#### Data to examine
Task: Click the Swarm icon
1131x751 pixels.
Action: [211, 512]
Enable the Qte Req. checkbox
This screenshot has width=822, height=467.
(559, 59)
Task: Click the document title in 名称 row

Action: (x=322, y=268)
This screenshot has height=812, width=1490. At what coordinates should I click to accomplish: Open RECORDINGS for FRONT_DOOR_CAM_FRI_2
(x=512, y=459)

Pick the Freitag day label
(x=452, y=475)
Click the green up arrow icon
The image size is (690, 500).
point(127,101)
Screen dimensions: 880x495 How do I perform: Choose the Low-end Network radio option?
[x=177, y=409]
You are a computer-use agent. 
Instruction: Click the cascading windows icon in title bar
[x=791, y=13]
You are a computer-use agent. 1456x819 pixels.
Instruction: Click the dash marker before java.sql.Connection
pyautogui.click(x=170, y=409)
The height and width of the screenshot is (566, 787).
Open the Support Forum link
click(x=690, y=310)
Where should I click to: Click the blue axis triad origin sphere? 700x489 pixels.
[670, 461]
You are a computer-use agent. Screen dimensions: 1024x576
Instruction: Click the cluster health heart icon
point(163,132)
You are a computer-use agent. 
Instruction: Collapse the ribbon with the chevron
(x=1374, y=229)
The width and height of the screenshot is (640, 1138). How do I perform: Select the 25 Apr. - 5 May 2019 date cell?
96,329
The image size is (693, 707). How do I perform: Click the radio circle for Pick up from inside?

#### What you are asked to do
Once the line with "Open the Support Forum link" is found, transcribe it and each line after it through the final line of the entries, exactly and only.

#### Task result
Open the Support Forum link
click(x=690, y=310)
Where should I click to: Click the blue axis triad origin sphere? 700x489 pixels.
[670, 461]
You are a computer-use agent. Screen dimensions: 1024x576
Instruction: Click the cluster health heart icon
point(163,132)
You are a computer-use agent. 
Instruction: Collapse the ribbon with the chevron
(x=1374, y=229)
The width and height of the screenshot is (640, 1138). How do I perform: Select the 25 Apr. - 5 May 2019 date cell?
96,329
The image size is (693, 707). How do I perform: Click the radio circle for Pick up from inside?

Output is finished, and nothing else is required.